Aimi ni siquiera habría podido recordar el abecedario en ese momento, no estaba para leer. Sólo sabía que si giraba la cabeza, sus labios se tocarían.
–Pues no –mintió–. La letra es muy pequeña.
–Hay una lupa por aquí –murmuró él, mirando a su alrededor–. Ah, aquí está –se inclinó hacia delante y su mejilla rozó la de ella. Aimi soltó un gemido y Jonas se quedó inmóvil–. ¿Algo va mal? –preguntó, con voz suave. Pero el brillo de sus ojos indicaba que sabía bien lo que estaba haciendo y el efecto que tenía en ella.
–No, pero creo que deberíamos volver con los demás –consiguió decir ella, sintiendo un cosquilleo en los labios.
–Pero aún no has mirado la Biblia. Hay mucho que ver –añadió, persuasivo–. Sabes que en realidad no quieres marcharte.

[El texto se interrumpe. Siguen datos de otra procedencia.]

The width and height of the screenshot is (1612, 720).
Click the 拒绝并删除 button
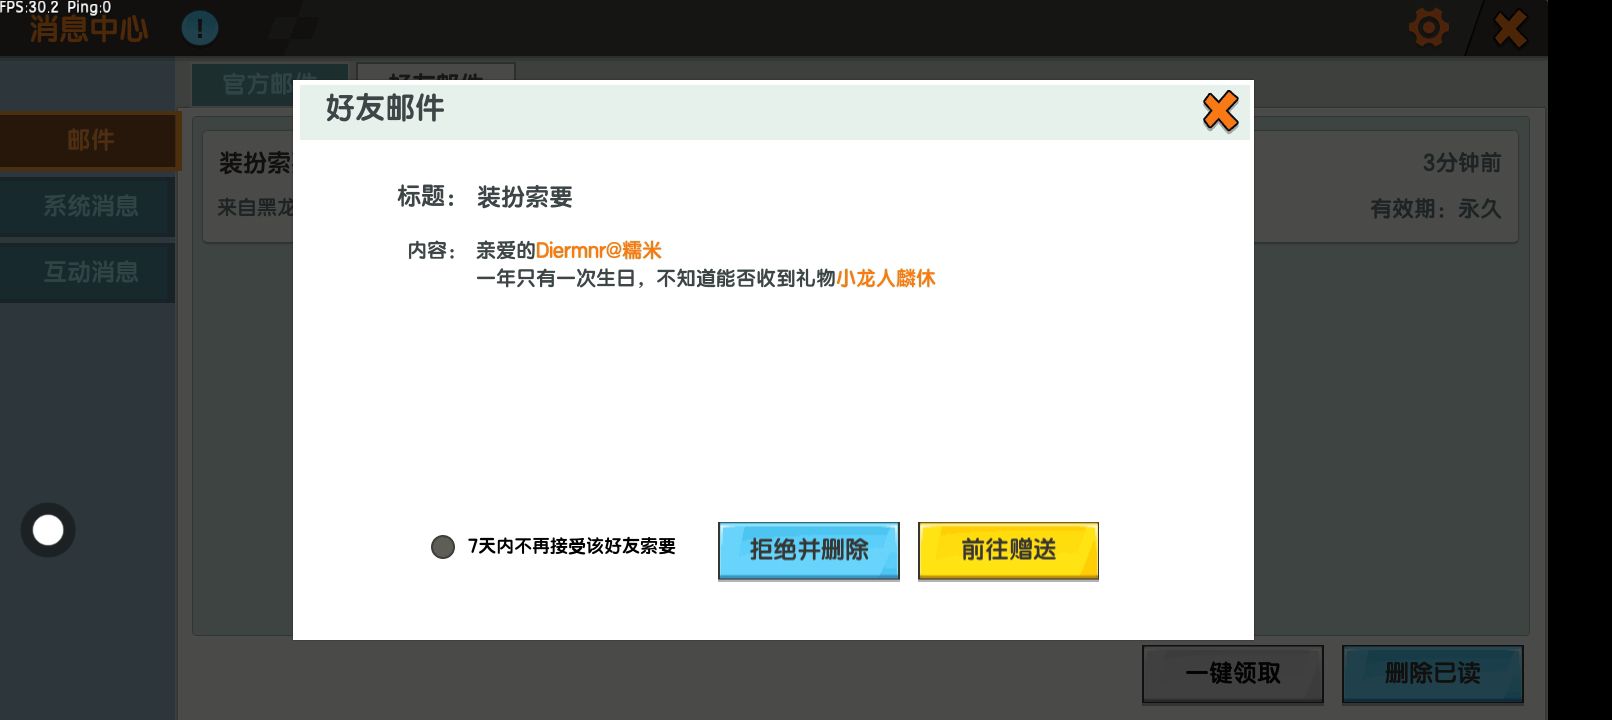(x=808, y=550)
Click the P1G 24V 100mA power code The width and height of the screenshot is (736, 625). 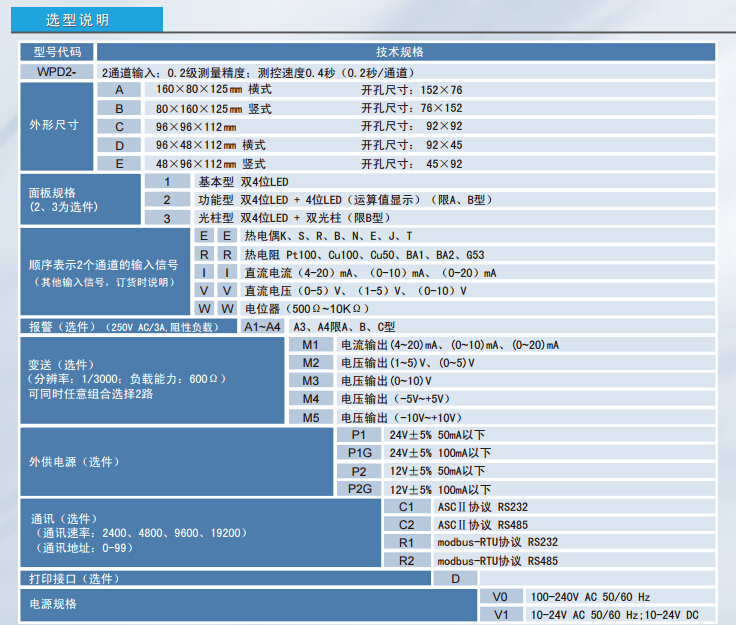(x=359, y=453)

La antigua Aimi, la que había vivido la vida al máximo y amado con entusiasmo, no quería marcharse. Pero la nueva, que sabía que había que pagar por los errores cometidos, intentaba mantener el control. Estaba requiriendo cada átomo de su fuerza de voluntad para no entregarse a sus brazos y dejarse llevar por la intensa atracción física que sentía. Nadie antes había conseguido hacerle sentir esa necesidad, esa urgencia. La atraía como una llama a una polilla; sabía que podía quemarse, pero seguía atrayéndola su calor.

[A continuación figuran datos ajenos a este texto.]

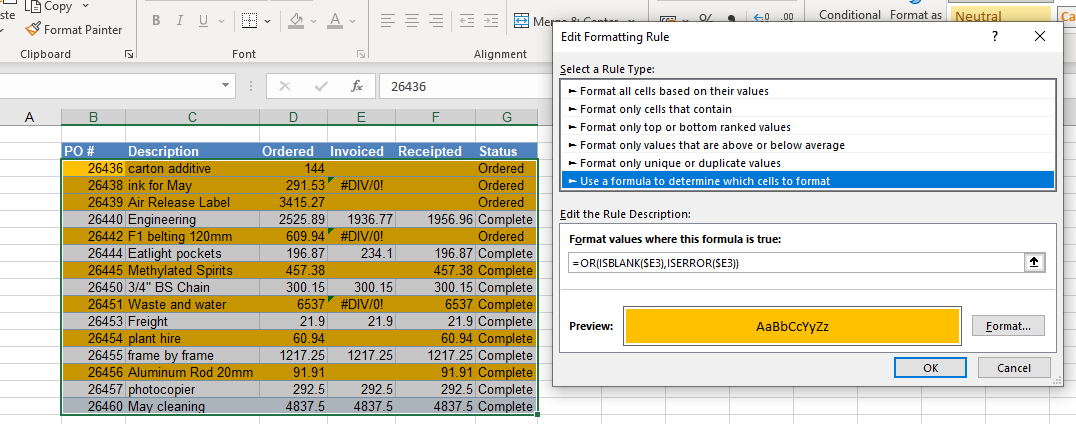Confirm the rule with OK
The width and height of the screenshot is (1076, 424).
[930, 368]
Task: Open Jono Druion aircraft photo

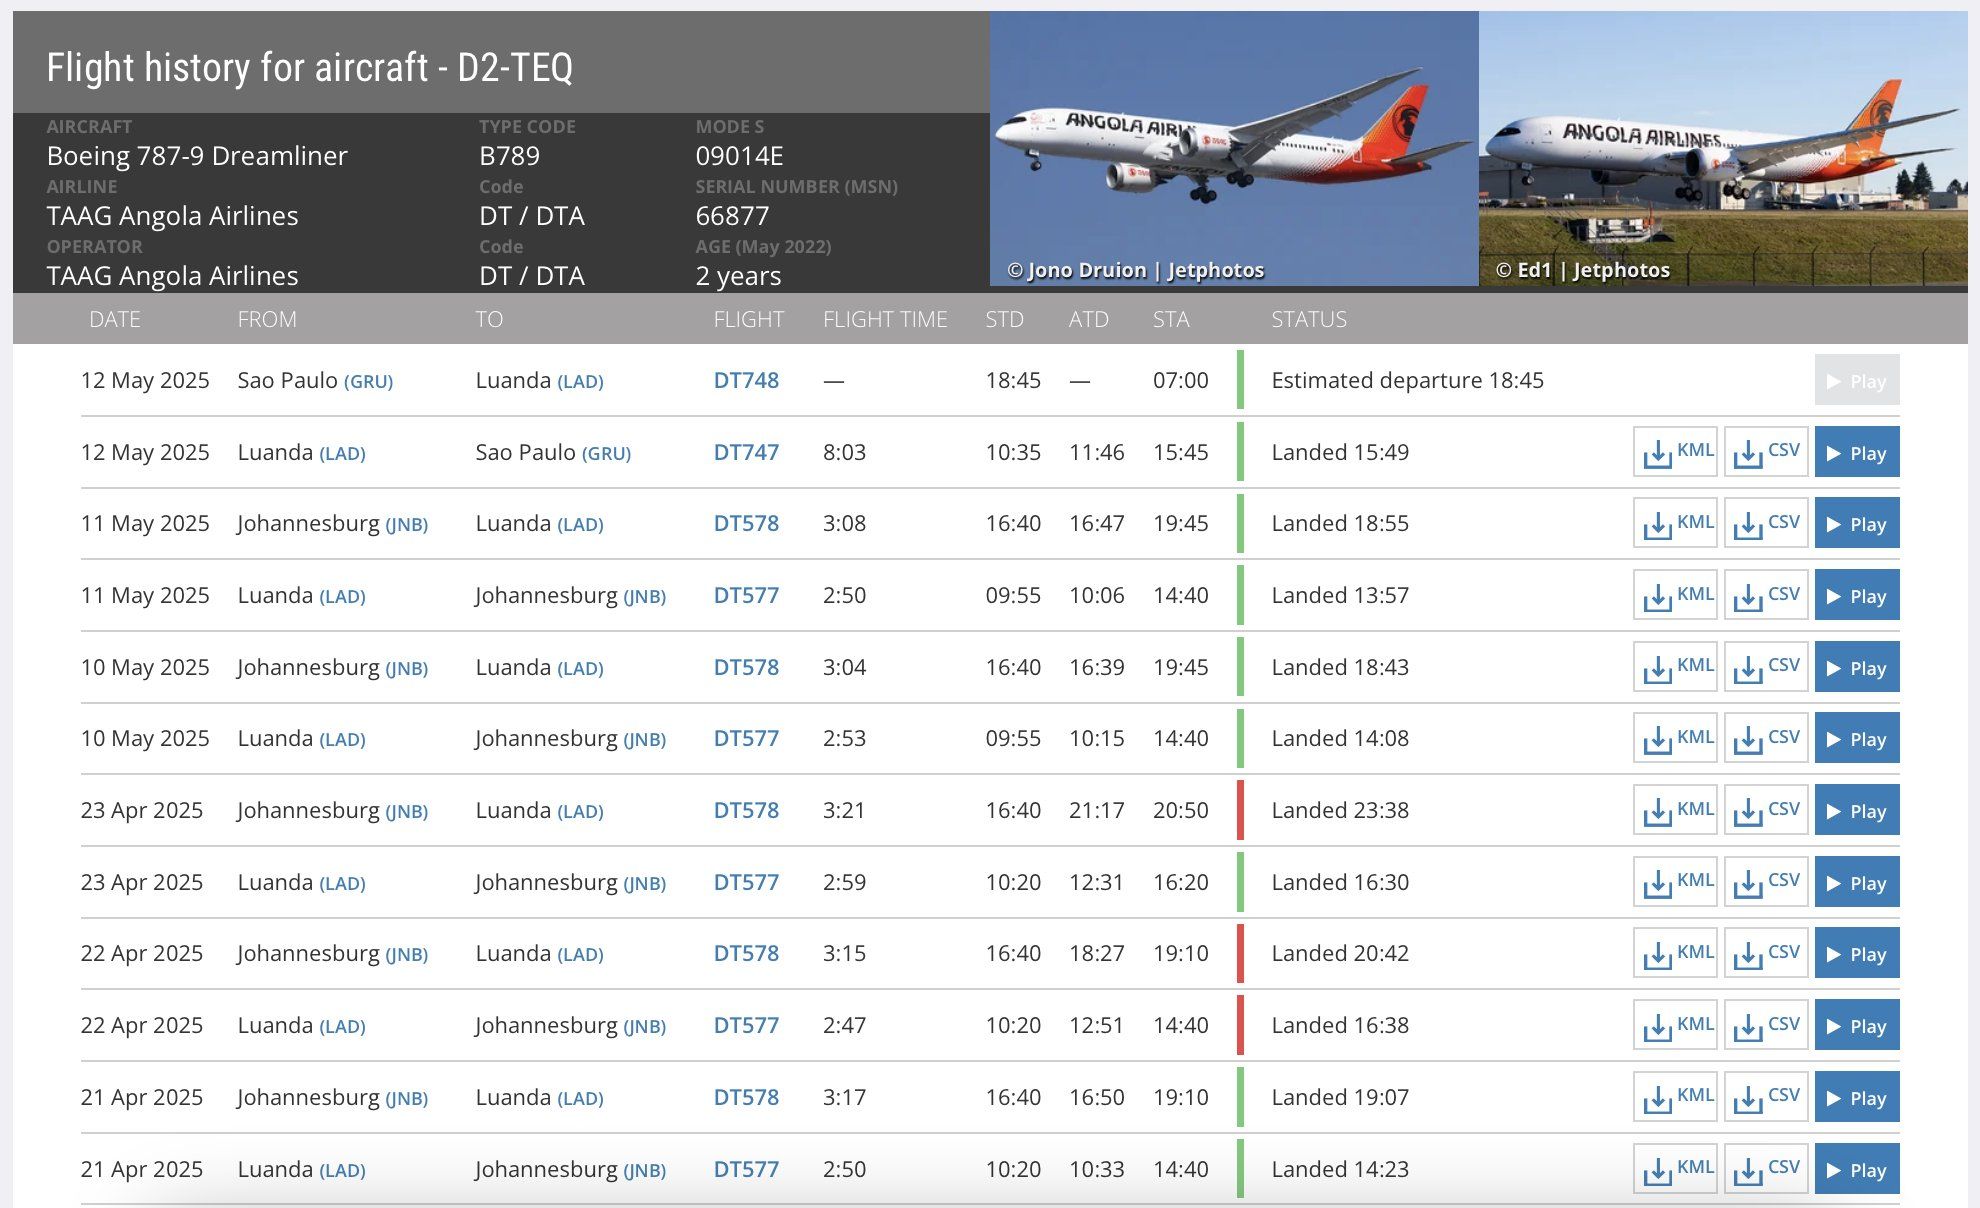Action: (1233, 148)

–Tengo que irme –declaró Aimi. Alzó una mano para que se apartara–. Necesito aire fresco –sabía que sonaba desesperada, pero le dio igual. Allí dentro no podía respirar, él estaba absorbiendo todo el oxígeno. Con la poca fuerza que le quedaba, fue hacia la cristalera. Jonas la habría seguido, pero sonó el teléfono y tuvo que contestar. Aimi aprovechó para escapar.
Salió por la puerta de cristal y se encontró en un lateral de la casa, desde el que podía acortar entre los arbustos y bajar hacia el lago sin que nadie la viera. Se sentía como un animal huyendo, tenía el corazón desbocado. Sin embargo, mientras se alejaba, oía el canto de sirena que la instaba a regresar. Lo que quería estaba a su espalda, no ante ella.
Sin embargo, sabía que no todo lo que deseaba era bueno. Había comprobado los resultados de esa autoindulgencia y se había jurado que no se repetirían.